Gearbox hasn't just spruced up the gunplay

Despite the absence of pointy ears and curly lettering, Borderlands is one of our favourite RPGs. Riffing on some of the finest formulas we've ever seen, it managed to blend Diablo's art of loot collecting with Phantasy Star Online's knack for making mindless repetition feel exciting.

It wasn't without its flaws of course (see also: mindless repetition) but fixing up stuff like this is what sequels are for. After two hours of playing it in two player co-op, we're more than willing to pin our hearts to our sleeves: Borderlands 2 is going to be brilliant. In particular, it's going to be a considerably better RPG. Here's why.


1. Clearer classes
The original game's character perks nudged you towards specific weapons at first, but aside from the bonus ammo and damage there was never much of an incentive to specialize. This time though, the vast variation in weapons makes embracing a clearer role much more appealing - especially if you're planning on playing with friends.

Running around with your favourite two guns won't get you as far as it did last time, and if you're part of a group, you'll definitely need to play to your strengths. Roles aren't imposed on you, though - the scenarios you're given determine the weapons and tactics you'll use. Rock a rifle and you're best off playing sniper, but when space is limited, your team-mates might prefer the company of an elemental specialist. If you're the guy with the best lightning weapon, you should put yourself in charge of taking out robots.

2. It's made with Co-op in mind
The first game was brilliant fun played in co-op, but we can't help feeling that it wasn't the focus. Anything is fun when played with friends, and Borderlands' seemed to get by on that knowledge rather than truly taking advantage of it. This time the feature gets more thorough integration, from the tiny surface details to the core of how the whole game is built.

Menus have been designed to work better in split-screen, and you can also take your split-screen buddy online. There's also a proper option window for trading your items, making the drop-and-trust system a thing of the past. It's a good thing too - I personally still haven't recovered from the time I got cleaned out on Phantasy Star Online.

3. New debuff stuff
As soon as you write the word 'debuff' down, you know you've veered into proper RPG territory. DEBUFF. Look at it. If you've never played an RPG, it probably just sounds like something you don't do with shoes. If you're nerdy enough to know what it means though, it's an exciting thing to have if Borderlands 2.


The new elemental power known as 'Slag' is great for when you're playing with mates. Once an enemy gets slagged, it will take more damage - giving low accuracy weapons a new lease of life. Spray and pray into a crowd, and let the slag do all the work.

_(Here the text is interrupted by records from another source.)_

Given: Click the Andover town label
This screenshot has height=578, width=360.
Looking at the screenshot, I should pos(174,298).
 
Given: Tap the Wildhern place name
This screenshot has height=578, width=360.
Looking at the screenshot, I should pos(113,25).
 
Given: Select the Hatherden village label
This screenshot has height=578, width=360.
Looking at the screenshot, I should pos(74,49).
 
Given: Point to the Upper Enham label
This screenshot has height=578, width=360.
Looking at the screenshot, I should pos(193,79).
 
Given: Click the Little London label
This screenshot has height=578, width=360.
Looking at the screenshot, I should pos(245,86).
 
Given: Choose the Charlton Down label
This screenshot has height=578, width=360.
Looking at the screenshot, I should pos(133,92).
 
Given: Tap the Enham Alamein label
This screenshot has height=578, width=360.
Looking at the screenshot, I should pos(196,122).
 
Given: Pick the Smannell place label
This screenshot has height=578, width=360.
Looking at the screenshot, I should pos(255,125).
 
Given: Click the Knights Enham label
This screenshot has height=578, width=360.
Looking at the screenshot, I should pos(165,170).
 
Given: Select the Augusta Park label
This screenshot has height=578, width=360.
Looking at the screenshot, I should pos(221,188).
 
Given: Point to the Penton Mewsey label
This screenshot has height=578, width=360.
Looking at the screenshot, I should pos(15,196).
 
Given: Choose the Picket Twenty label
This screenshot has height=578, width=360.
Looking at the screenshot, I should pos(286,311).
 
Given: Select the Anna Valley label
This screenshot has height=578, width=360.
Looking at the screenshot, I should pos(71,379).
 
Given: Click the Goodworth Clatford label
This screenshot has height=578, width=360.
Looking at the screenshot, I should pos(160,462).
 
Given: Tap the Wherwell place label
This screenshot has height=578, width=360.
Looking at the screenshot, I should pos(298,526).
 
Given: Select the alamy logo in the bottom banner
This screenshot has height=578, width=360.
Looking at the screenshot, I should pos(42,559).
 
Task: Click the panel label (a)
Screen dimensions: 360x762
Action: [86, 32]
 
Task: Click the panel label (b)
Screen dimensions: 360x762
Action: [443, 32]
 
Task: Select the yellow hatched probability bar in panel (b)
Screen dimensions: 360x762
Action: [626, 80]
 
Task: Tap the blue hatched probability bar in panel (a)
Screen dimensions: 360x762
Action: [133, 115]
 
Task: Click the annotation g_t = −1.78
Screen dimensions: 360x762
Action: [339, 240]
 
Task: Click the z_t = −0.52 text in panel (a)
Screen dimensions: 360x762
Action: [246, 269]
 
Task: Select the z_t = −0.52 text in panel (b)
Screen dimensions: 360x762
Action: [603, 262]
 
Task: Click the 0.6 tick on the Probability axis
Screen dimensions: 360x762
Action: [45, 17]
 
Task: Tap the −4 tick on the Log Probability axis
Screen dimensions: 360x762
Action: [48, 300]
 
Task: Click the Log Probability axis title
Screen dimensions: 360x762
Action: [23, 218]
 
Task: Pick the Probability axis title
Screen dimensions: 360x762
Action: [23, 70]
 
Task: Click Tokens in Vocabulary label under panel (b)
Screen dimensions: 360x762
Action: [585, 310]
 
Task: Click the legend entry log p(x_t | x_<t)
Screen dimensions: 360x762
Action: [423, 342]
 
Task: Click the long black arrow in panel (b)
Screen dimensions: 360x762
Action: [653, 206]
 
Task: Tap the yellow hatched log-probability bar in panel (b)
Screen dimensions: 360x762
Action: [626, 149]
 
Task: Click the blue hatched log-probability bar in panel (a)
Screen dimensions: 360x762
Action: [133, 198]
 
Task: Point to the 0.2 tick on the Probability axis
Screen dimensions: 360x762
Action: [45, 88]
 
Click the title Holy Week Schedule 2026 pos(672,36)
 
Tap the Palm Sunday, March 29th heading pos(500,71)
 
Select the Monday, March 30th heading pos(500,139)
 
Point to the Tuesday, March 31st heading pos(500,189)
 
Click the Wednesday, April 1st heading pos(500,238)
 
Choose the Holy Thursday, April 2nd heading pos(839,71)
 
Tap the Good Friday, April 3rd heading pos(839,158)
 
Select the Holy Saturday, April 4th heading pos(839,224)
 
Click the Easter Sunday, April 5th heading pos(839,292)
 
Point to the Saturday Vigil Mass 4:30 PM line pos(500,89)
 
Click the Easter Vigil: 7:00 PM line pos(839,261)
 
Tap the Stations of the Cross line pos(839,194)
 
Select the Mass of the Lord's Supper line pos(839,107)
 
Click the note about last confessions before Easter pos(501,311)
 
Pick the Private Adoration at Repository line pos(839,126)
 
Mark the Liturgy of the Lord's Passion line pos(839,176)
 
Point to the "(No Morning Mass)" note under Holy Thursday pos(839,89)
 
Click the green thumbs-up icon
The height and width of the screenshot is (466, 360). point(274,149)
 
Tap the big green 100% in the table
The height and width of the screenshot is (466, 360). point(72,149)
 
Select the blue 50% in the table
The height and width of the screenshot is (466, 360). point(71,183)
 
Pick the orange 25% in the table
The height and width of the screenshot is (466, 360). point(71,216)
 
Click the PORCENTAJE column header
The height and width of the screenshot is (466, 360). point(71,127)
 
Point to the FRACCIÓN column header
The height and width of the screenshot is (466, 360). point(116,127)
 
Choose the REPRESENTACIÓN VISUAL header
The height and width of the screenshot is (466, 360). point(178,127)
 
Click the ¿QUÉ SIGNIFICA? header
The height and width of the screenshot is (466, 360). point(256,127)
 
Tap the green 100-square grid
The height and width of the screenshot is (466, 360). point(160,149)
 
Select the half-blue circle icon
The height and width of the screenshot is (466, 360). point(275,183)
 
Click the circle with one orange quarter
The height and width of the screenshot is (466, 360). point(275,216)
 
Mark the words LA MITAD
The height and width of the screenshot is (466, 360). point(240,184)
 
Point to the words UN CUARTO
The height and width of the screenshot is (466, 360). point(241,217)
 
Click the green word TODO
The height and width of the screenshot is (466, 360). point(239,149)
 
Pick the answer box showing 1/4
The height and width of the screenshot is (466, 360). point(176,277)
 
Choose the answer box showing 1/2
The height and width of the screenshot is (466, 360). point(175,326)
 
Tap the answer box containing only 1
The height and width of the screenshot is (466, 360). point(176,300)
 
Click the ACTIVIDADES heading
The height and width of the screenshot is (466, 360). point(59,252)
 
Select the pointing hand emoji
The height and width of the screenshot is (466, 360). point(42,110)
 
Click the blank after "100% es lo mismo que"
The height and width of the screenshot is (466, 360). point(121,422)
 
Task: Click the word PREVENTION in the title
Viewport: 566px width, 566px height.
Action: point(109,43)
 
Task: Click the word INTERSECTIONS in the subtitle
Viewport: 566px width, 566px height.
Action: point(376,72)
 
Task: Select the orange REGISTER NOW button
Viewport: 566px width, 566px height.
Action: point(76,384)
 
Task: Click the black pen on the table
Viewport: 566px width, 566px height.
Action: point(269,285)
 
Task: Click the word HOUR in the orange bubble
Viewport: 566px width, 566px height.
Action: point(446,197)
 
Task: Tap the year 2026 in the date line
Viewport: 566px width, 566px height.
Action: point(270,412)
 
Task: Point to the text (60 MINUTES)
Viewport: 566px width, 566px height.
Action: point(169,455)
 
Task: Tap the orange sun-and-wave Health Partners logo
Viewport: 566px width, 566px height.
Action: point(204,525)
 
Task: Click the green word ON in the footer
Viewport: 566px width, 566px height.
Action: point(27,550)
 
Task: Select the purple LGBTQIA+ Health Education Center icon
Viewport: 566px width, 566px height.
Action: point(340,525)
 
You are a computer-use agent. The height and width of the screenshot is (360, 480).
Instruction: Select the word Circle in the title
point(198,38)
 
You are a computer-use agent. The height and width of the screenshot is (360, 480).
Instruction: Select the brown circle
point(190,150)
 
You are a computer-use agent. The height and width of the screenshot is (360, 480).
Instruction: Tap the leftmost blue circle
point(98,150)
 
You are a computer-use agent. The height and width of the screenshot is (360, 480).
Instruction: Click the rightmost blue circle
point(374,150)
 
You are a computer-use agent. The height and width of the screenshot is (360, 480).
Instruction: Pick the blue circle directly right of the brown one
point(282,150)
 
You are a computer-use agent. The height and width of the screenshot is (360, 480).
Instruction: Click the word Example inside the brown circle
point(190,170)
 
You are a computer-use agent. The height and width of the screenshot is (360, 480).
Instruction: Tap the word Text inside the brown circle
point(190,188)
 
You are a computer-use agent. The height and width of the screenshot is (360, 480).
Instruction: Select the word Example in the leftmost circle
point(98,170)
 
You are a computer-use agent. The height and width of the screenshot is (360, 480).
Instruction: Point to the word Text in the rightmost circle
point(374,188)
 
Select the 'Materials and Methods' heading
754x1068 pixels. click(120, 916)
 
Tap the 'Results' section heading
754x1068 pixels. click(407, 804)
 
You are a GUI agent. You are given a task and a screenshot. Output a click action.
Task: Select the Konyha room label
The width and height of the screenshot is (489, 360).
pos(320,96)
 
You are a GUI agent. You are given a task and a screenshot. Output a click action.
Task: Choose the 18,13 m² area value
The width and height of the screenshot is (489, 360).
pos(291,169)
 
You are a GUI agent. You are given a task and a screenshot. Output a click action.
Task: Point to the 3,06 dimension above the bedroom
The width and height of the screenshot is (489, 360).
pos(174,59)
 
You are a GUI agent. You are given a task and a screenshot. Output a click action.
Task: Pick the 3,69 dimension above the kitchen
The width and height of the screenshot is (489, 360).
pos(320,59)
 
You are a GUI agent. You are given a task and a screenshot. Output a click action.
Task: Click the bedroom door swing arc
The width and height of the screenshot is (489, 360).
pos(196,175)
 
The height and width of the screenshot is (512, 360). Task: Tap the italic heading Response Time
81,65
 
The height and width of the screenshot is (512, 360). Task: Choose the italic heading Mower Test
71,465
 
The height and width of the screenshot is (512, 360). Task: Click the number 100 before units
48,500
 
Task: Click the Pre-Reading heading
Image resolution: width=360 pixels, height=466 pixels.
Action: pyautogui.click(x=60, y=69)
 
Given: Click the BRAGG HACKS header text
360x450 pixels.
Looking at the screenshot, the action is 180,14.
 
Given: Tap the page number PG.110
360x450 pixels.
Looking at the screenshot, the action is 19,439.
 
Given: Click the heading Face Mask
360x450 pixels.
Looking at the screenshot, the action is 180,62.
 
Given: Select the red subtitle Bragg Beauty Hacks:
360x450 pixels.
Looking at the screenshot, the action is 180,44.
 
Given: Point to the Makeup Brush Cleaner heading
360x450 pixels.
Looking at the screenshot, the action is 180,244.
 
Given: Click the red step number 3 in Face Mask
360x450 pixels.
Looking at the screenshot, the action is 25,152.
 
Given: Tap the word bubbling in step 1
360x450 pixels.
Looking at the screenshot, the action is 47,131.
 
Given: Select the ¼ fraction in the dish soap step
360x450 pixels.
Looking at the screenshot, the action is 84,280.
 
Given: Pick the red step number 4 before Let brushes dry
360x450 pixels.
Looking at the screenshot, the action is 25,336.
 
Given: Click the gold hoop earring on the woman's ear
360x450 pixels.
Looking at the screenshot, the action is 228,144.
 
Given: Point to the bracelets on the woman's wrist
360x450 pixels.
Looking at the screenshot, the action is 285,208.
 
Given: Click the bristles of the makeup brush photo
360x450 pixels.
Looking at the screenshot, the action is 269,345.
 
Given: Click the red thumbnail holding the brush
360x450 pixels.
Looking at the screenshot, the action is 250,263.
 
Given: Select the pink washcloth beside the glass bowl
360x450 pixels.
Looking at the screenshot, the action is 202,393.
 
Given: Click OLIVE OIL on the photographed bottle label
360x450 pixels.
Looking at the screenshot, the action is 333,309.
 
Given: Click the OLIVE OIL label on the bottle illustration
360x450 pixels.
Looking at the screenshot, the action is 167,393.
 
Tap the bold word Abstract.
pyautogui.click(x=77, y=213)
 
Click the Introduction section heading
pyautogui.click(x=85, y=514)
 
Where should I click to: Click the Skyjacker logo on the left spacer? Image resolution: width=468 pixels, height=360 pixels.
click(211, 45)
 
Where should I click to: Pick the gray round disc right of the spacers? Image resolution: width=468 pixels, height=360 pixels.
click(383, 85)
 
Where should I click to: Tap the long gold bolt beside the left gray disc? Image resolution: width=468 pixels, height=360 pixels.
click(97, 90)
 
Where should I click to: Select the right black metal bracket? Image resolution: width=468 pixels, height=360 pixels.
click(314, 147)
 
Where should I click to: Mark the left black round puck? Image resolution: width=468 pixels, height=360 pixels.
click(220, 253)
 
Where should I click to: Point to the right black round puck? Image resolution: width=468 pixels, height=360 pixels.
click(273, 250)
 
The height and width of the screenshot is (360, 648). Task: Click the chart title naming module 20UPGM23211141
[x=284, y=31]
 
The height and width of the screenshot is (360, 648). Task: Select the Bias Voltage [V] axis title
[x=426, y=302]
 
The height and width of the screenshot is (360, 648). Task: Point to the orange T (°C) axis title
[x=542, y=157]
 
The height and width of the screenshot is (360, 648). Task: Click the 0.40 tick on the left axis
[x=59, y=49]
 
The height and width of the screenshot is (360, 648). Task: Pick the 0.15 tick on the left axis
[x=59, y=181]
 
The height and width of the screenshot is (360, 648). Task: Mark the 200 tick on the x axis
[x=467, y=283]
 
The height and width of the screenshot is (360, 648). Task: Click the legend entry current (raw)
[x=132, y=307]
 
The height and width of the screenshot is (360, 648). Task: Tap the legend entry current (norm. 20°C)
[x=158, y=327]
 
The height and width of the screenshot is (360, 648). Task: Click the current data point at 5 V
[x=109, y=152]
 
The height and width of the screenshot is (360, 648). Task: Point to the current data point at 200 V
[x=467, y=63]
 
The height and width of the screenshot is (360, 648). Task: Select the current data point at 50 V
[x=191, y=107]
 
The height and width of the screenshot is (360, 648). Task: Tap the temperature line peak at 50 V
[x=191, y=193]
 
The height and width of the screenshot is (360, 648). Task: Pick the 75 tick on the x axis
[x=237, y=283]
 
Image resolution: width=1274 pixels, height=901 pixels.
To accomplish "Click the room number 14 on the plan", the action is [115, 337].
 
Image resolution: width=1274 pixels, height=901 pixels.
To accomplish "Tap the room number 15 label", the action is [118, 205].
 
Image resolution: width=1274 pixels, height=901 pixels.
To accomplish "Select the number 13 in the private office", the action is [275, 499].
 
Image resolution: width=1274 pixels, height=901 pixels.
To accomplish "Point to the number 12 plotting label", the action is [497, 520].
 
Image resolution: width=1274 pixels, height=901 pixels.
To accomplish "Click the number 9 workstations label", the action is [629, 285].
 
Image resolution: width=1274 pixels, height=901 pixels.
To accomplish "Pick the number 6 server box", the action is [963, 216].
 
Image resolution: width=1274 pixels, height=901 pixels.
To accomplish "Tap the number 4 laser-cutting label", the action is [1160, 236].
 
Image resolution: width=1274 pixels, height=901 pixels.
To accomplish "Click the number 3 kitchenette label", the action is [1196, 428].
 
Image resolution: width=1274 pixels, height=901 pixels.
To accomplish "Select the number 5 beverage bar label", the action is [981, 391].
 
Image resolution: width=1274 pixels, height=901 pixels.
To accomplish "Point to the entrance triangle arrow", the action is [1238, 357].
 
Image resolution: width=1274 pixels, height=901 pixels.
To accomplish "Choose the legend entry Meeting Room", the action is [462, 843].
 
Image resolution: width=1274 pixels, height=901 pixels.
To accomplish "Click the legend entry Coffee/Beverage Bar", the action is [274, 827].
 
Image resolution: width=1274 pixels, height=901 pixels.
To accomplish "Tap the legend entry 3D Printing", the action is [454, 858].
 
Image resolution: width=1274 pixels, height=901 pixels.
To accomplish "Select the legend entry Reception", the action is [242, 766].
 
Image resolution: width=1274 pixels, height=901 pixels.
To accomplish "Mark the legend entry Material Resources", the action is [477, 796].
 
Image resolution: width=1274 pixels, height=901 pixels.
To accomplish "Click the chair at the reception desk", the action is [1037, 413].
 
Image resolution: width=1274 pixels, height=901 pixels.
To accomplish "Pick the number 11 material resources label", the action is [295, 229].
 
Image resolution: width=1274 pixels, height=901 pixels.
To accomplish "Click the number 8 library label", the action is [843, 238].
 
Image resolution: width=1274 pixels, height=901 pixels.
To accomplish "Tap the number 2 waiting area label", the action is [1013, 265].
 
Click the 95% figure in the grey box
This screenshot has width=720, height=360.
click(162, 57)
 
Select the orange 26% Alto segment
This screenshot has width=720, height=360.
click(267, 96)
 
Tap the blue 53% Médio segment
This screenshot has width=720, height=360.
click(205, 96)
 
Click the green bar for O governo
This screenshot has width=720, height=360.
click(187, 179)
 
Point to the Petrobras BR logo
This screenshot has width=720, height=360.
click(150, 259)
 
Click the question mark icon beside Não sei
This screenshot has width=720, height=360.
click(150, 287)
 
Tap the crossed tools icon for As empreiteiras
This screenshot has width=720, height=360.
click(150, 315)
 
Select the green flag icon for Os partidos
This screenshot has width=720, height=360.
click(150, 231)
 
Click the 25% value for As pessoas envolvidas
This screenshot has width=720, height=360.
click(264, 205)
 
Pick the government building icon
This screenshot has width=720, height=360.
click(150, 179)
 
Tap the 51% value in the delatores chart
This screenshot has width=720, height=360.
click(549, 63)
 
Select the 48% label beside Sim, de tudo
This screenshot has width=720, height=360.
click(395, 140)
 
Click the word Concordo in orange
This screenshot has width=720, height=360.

God bless Americans and their ignorance of English slang.

4. More customisation
The original game was mainly about guns and skill trees, but there's much more scope for tweaking things this time. The biggest change we've spotted is the number of relics you'll find. Relics aren't always class-specific nowadays, and there seems to be a wider range of effects. We haven't tried out the Class Mods yet, but we suspect they've been buffed up too. For those who've never played an RPG before: THIS IS EXCITING.

5. New numbers to crunch
Not everybody's willing to admit it, but everybody likes watching numbers go up. Most games in the world take advantage of this knowledge, but RPGs still do it best. In addition to the XP, cash, and multiple skill trees, Borderlands 2 has a new stat to track: Badass Points. Where the original game's optional challenges simply handed you a chunk of XP, this time you'll bump up your overall ranking too. The harder the challenge is, the more Badass Points you'll end racking up. Gearbox aren't talking about what these are for, but we're guessing there's some sort of networking feature involved.